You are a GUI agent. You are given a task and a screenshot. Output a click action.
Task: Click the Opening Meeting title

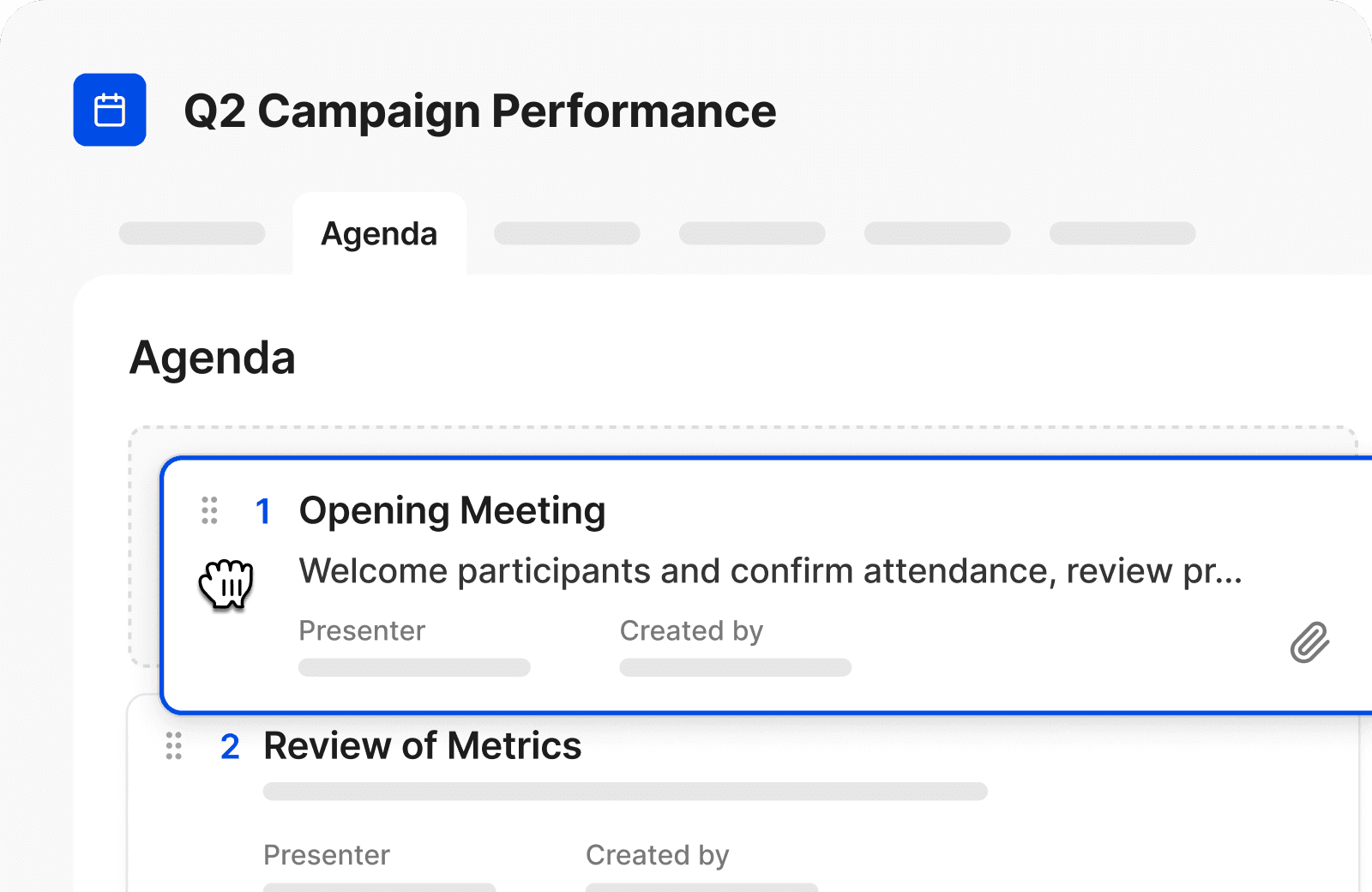tap(452, 511)
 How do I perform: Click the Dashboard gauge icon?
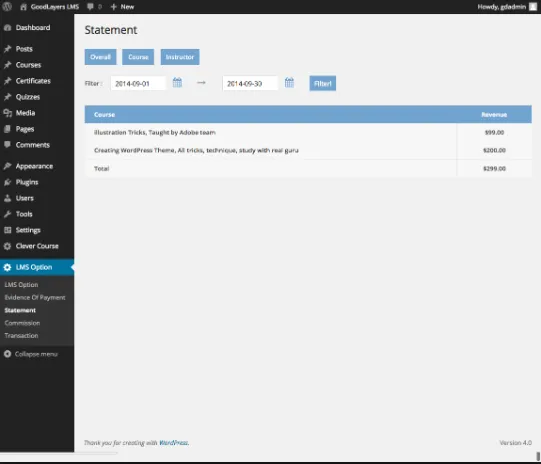pos(8,28)
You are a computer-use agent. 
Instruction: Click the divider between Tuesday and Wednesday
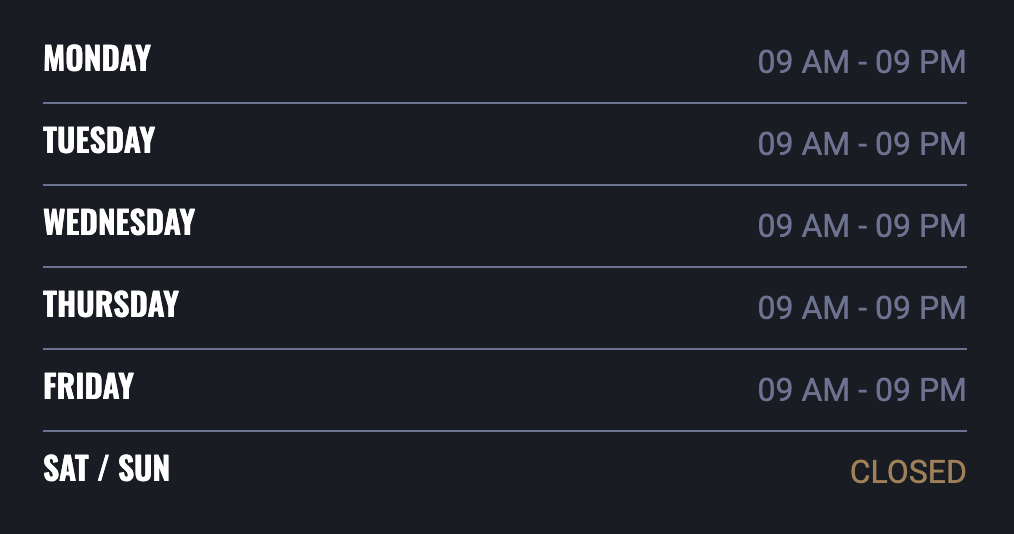(x=505, y=185)
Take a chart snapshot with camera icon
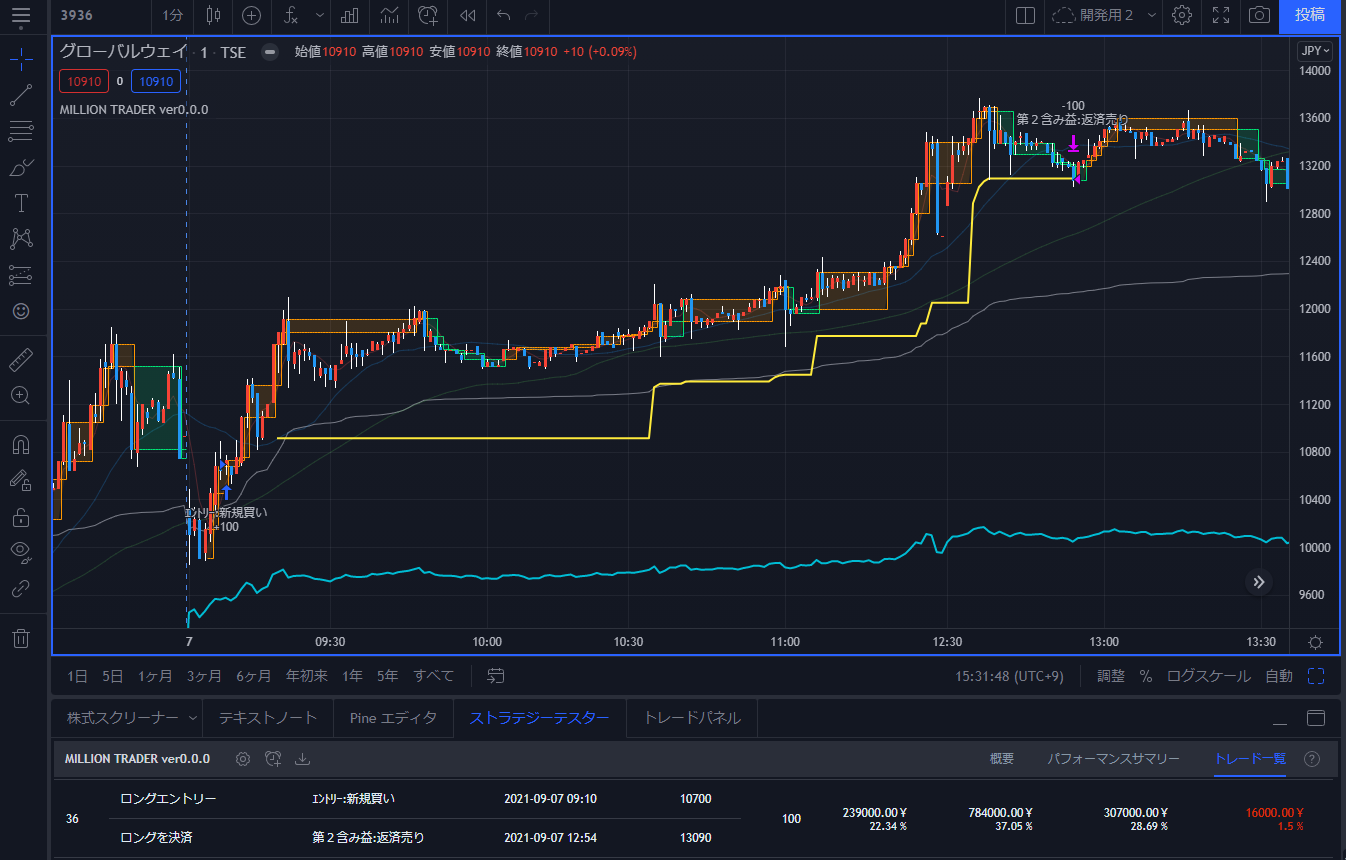This screenshot has width=1346, height=860. click(x=1260, y=15)
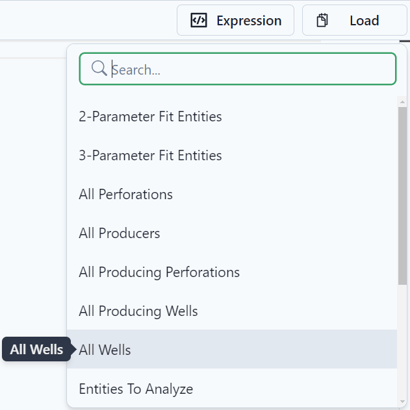
Task: Open the Expression button label
Action: (249, 21)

**WHAT IS NEEDED**
Take every line above carrying "agent" and return it.

**OUTPUT FOR THIS EXERCISE**
You are a GUI agent. You are given a task and a screenshot. Output a click action.
You are a computer-use agent. 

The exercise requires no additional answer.